Nov. 18 (Bloomberg) -- Corn futures tumbled the most in seven weeks on speculation that demand for the grain to make ethanol will decline in the U.S., the world’s top producer. Soybeans rose, while wheat declined.
The Environmental Protection Agency on Nov. 15 proposed a cut next year in the amount of renewable fuels that refiners must blend with gasoline to 15 billion to 15.52 billion gallons. That compares with 18.15 billion gallons set in 2007 legislation. Corn output will jump 30 percent to a record in 2013, the Department of Agriculture says.
“The EPA’s proposal has cast a negative shadow over the market,” Jim Gerlach, the president of A/C Trading Co. in Fowler, Indiana, said in a telephone interview. “People are concerned about the rising U.S. corn supply this year keeping downward pressure on prices into 2014.”
Corn futures for March delivery fell 2.2 percent to close at $4.21 a bushel at 1:15 p.m. on the Chicago Board of Trade, the biggest drop for a most-active contract since Sept. 30. Trading was more than double the average in the past 100 days for this time, according to data compiled by Bloomberg. This year, the grain has plunged 40 percent, the most among 24 raw materials in the Standard & Poor’s GSCI Spot Index.

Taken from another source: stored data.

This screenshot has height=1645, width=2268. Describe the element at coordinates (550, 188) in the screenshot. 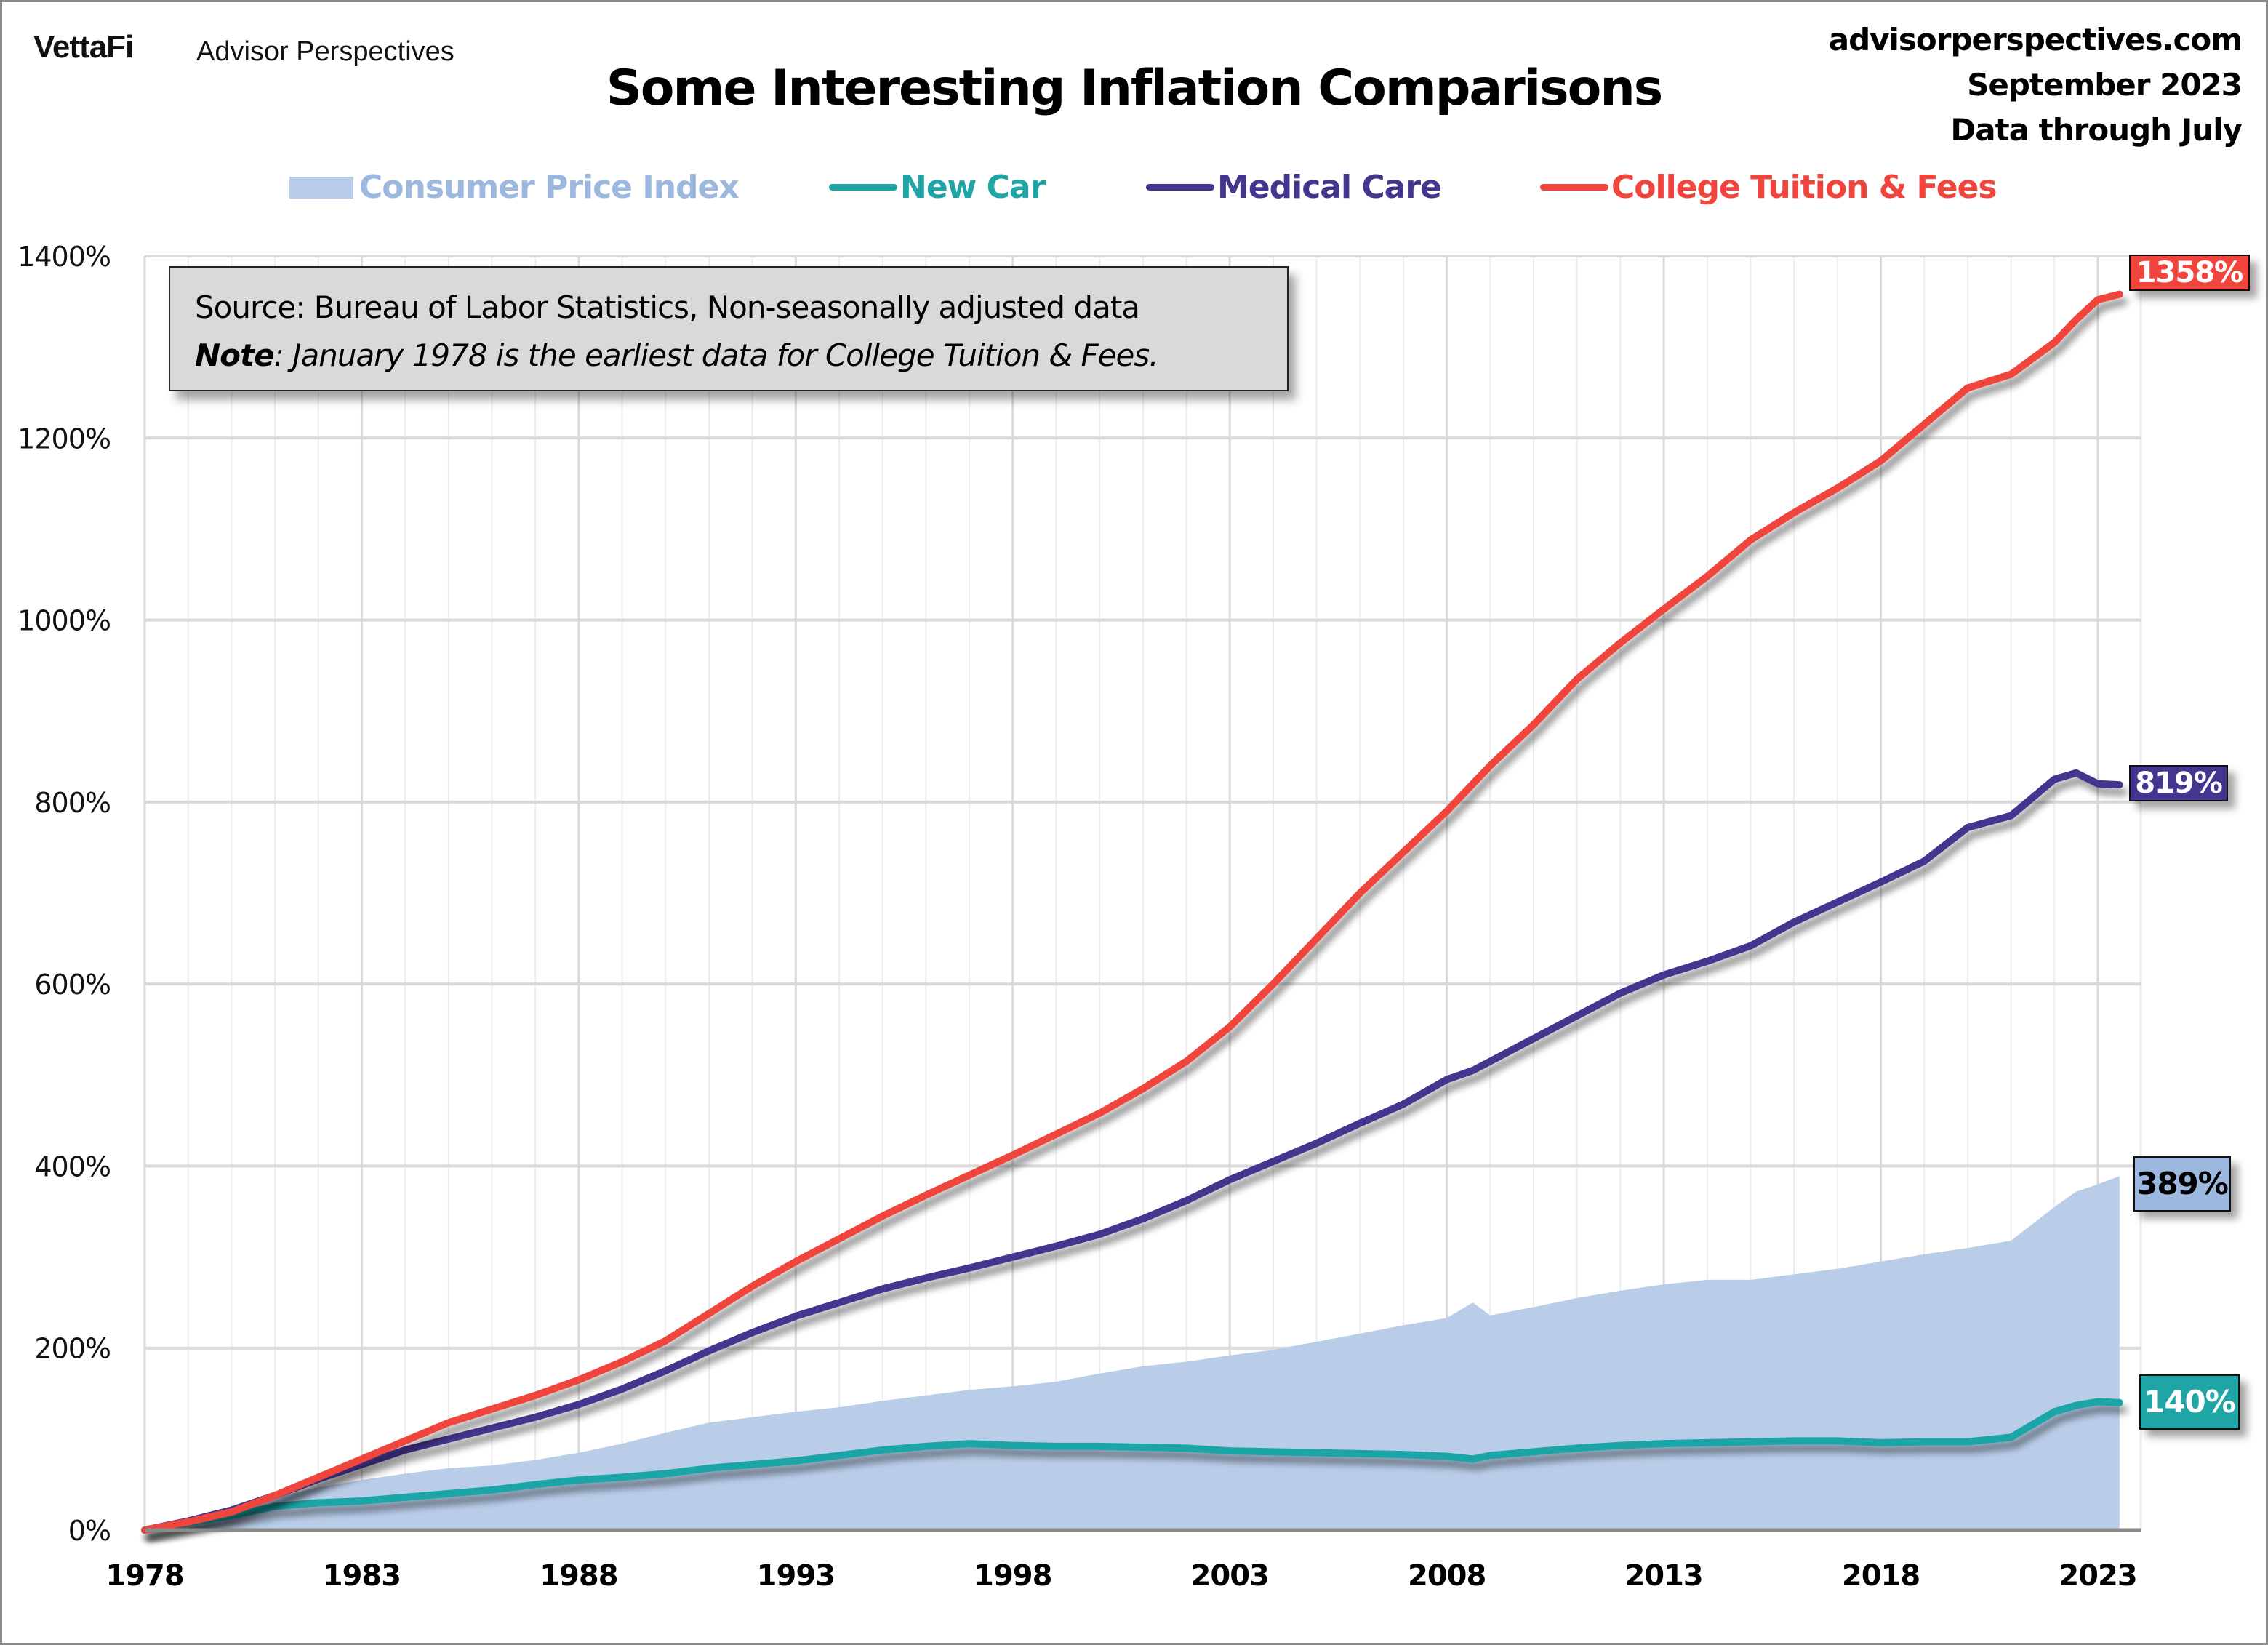

I see `legend-label-cpi: Consumer Price Index` at that location.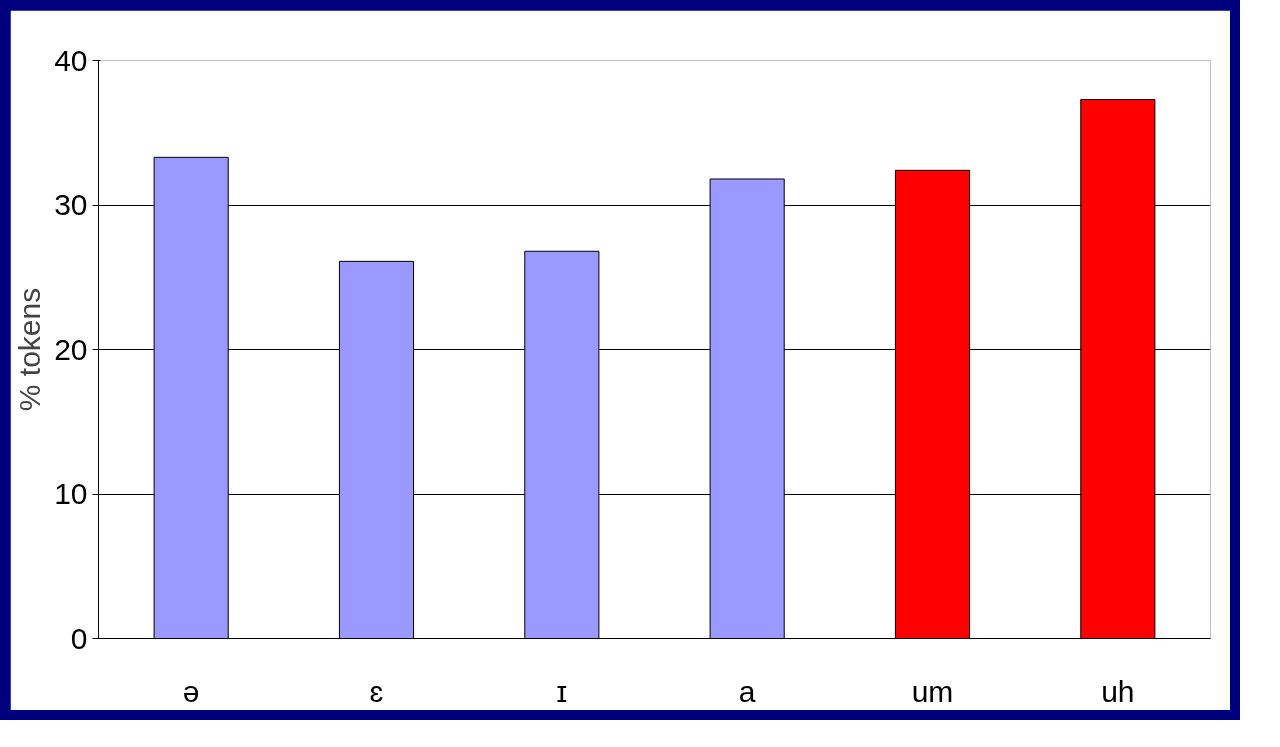 Image resolution: width=1280 pixels, height=747 pixels. Describe the element at coordinates (79, 638) in the screenshot. I see `y-tick-label: 0` at that location.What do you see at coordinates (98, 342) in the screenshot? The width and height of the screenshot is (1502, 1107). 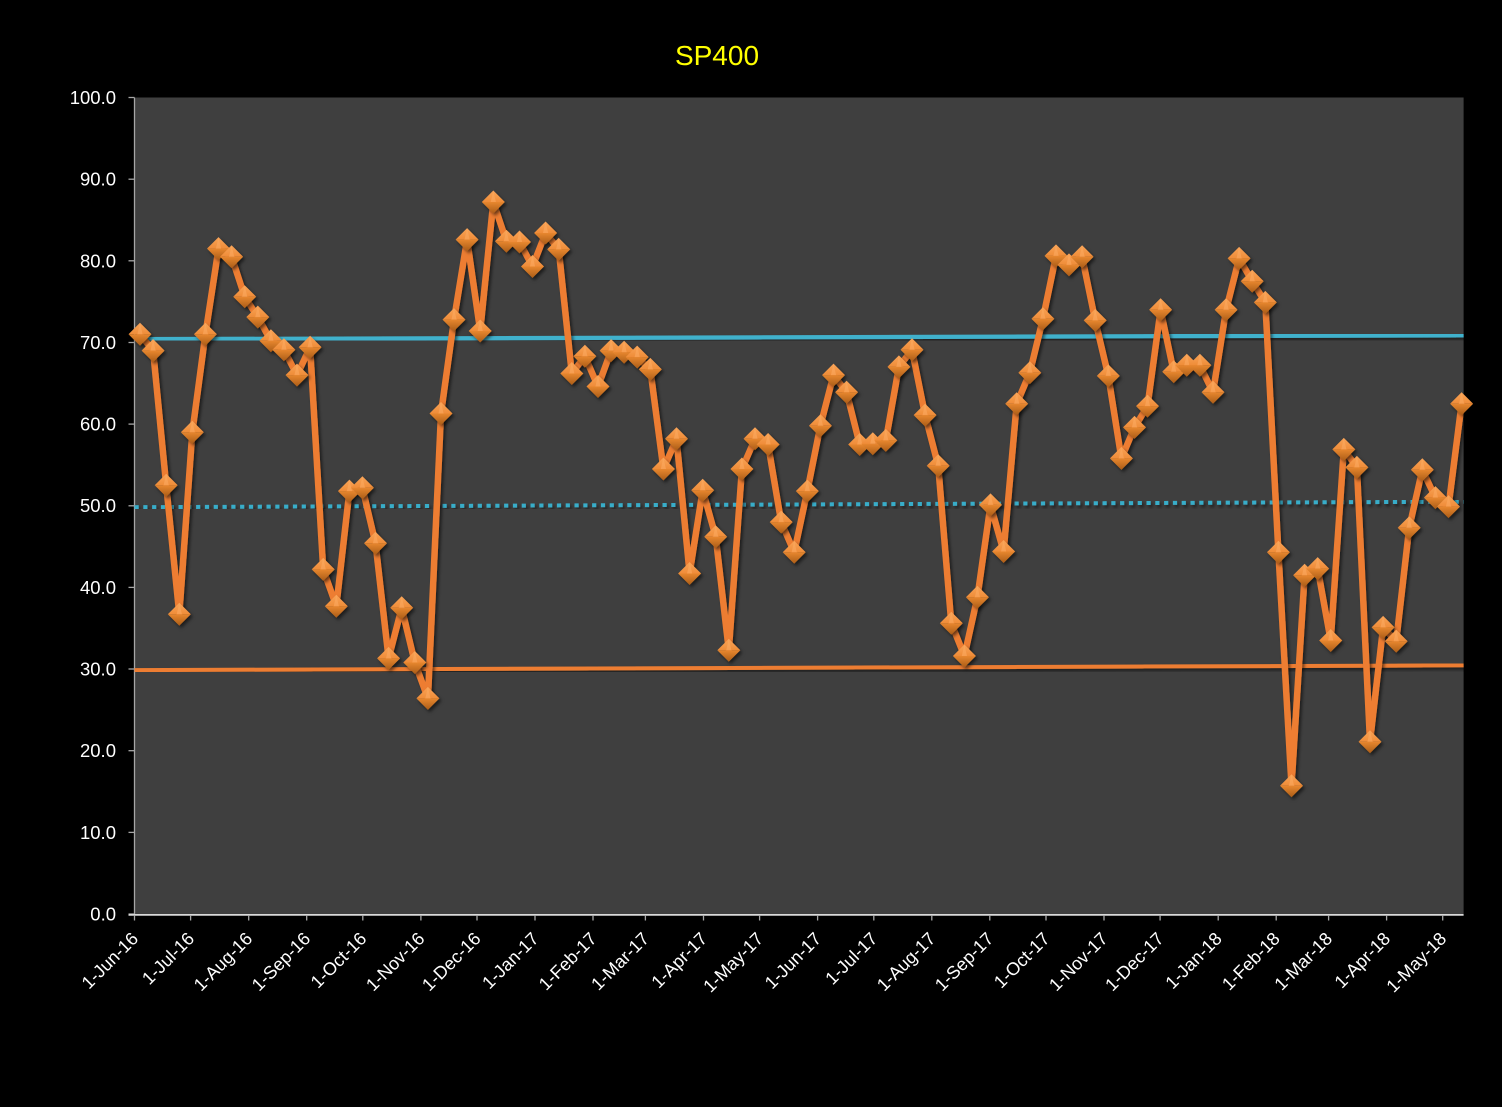 I see `svg-text: 70.0` at bounding box center [98, 342].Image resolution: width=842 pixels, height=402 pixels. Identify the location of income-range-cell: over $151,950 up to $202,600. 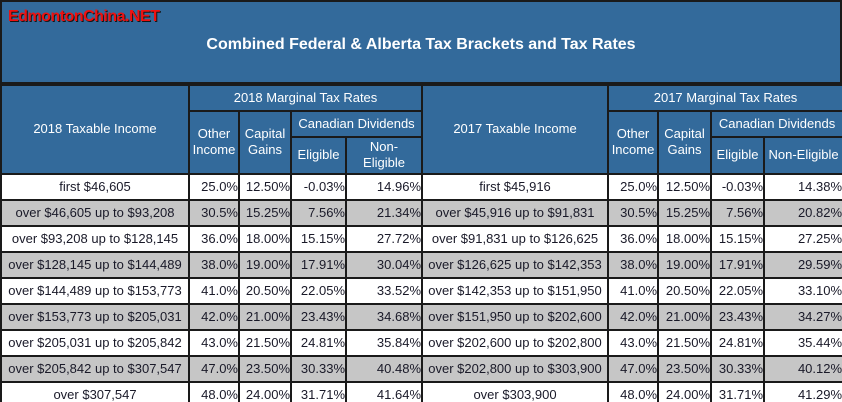
(516, 316).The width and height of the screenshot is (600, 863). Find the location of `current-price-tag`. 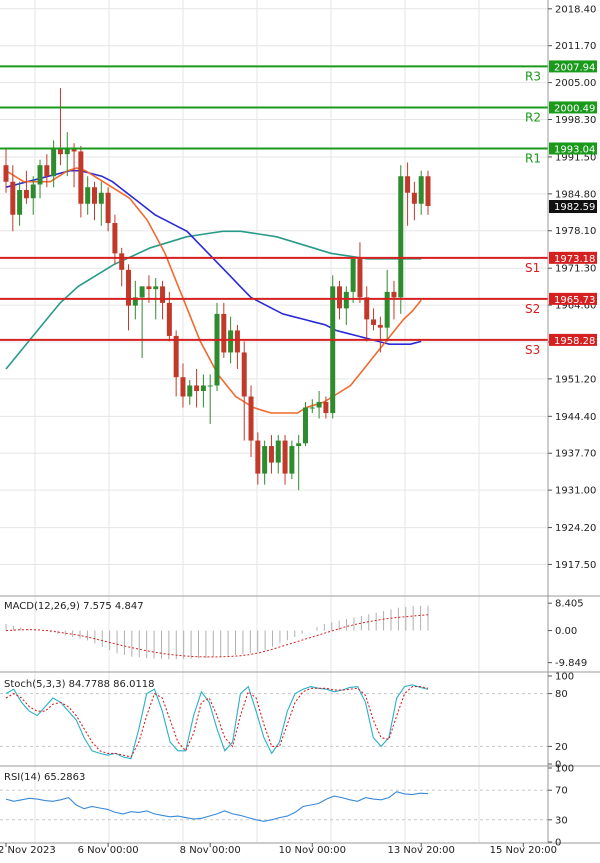

current-price-tag is located at coordinates (573, 207).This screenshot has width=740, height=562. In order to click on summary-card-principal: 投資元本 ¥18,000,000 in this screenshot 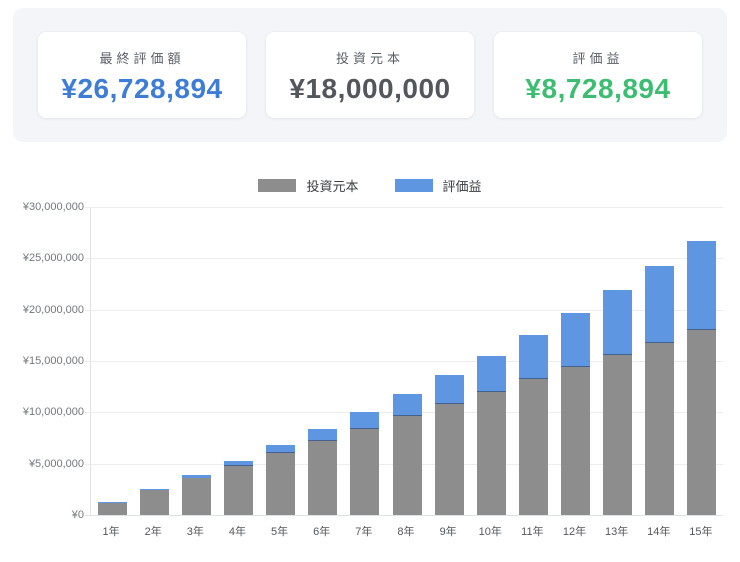, I will do `click(370, 75)`.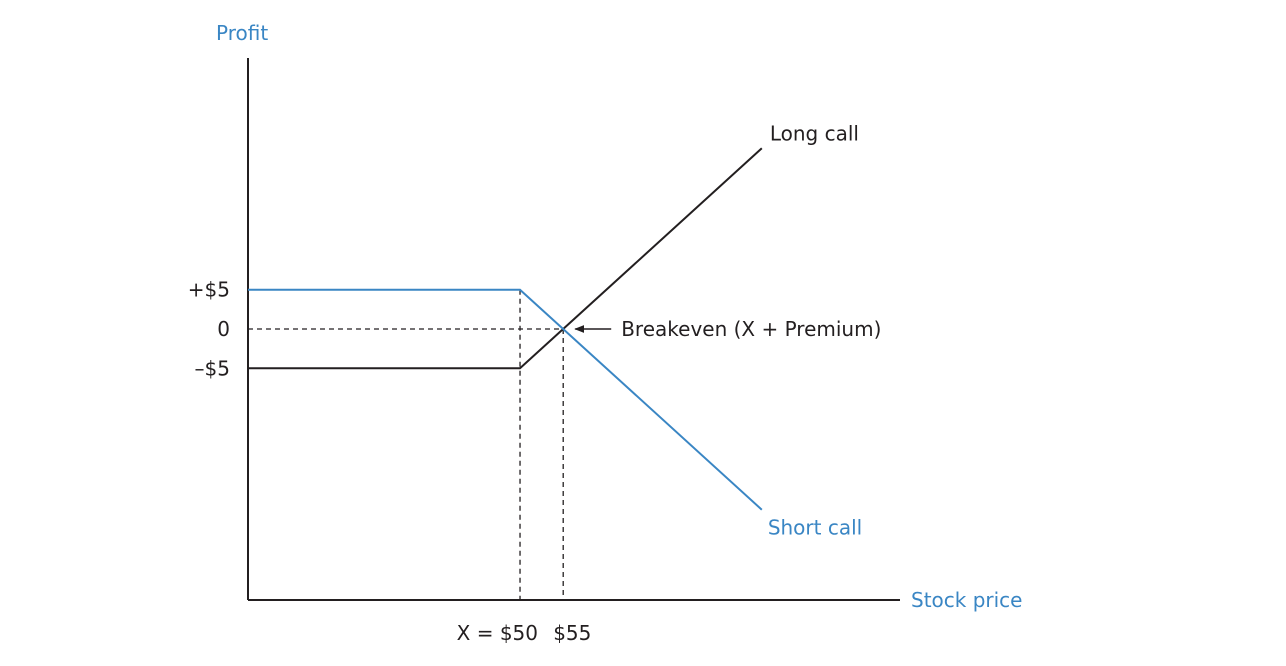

Earlier, the March price touched $4.205, the lowest since the contract started trading in December 2011.
The EPA proposal would cut the corn mandate to 4.777 billion bushels in 2014, Societe Generale said today in report. About 4.9 billion bushels will be used to make ethanol in the 12 months that began Sept. 1, the USDA said on Nov. 8. A final EPA rule is due in the first quarter after refiners and ethanol makers file comments with the agency.
“Any time a market makes new lows on rising volume, that is a bearish signal,” Gerlach said. “Corn could be headed for $3.50 next year, if South America weather continues to point to big crops.”
Soybean futures for January delivery rose 0.5 percent to $12.875 a bushel. Wheat futures for March delivery dropped 0.3 percent to $6.525 a bushel.